*Raw data:*

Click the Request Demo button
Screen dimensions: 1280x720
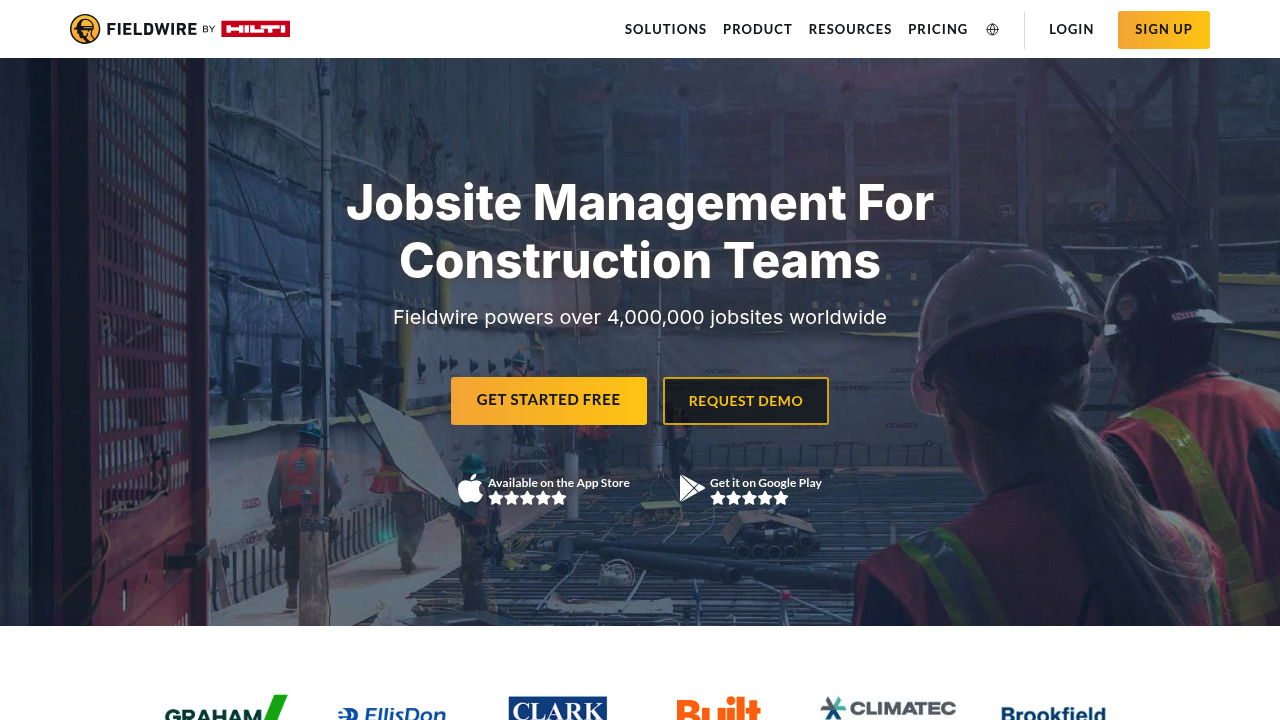pyautogui.click(x=745, y=400)
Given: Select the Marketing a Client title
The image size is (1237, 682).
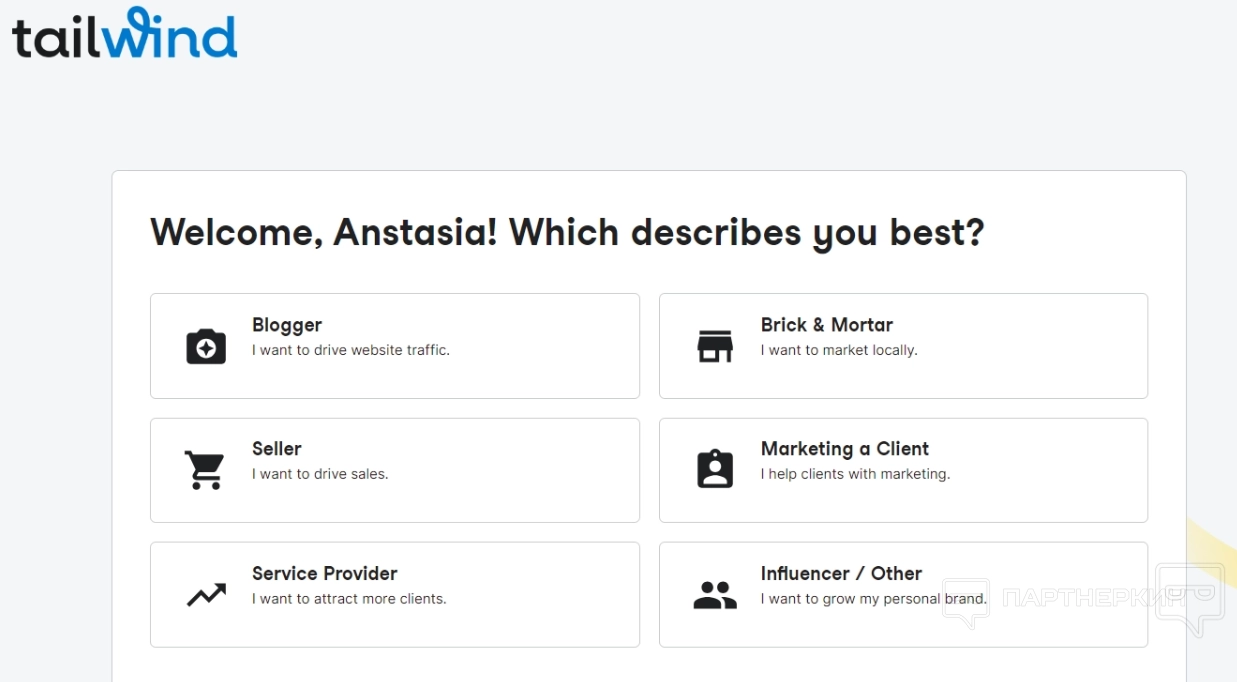Looking at the screenshot, I should [844, 449].
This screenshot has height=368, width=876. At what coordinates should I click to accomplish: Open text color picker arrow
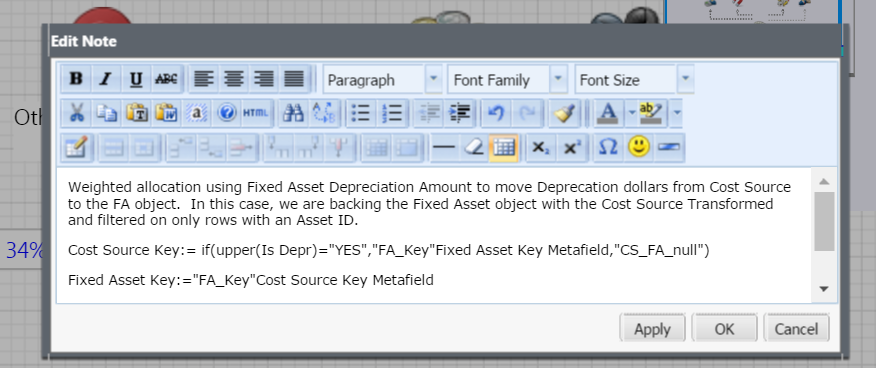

*Task statement:*
Copy the records word for word, leaving no picture in the copy.

*Result for this task:*
Click the Request Demo button
Screen dimensions: 1280x720
pyautogui.click(x=745, y=400)
Given: Select the Marketing a Client title
The image size is (1237, 682).
Looking at the screenshot, I should [844, 449].
This screenshot has height=368, width=876. At what coordinates should I click to accomplish: Open text color picker arrow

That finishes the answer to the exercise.